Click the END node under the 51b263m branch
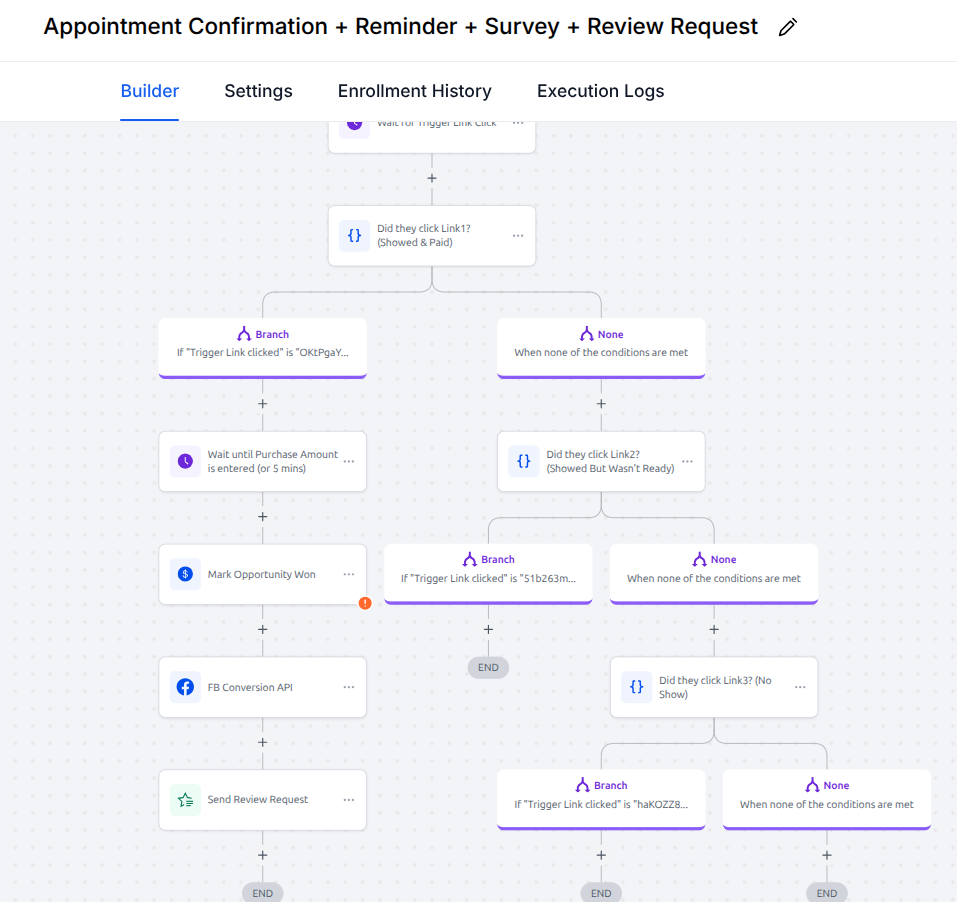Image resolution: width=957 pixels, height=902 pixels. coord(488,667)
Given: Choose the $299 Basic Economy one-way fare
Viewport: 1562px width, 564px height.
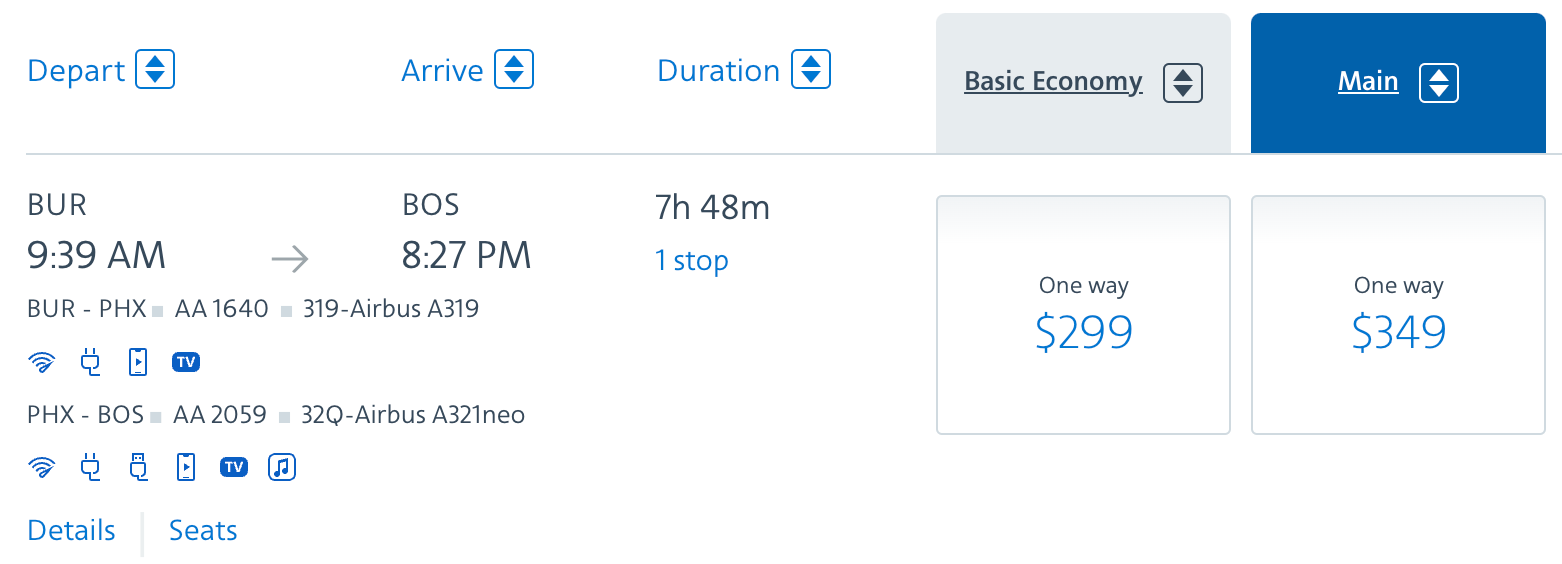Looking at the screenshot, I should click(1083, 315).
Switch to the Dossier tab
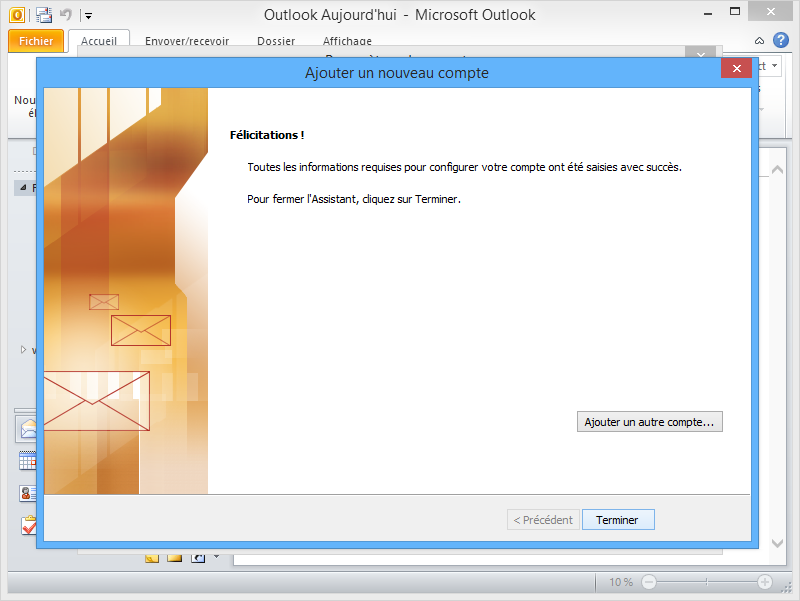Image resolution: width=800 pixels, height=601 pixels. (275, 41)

WHAT TO PRODUCE | Pictures aside, restate all of the entries exactly.

RESPONSE BELOW |
Click the END node under the 51b263m branch
Image resolution: width=957 pixels, height=902 pixels. coord(488,667)
Given: Choose the $299 Basic Economy one-way fare
Viewport: 1562px width, 564px height.
Looking at the screenshot, I should click(1083, 315).
Switch to the Dossier tab
Image resolution: width=800 pixels, height=601 pixels. (275, 41)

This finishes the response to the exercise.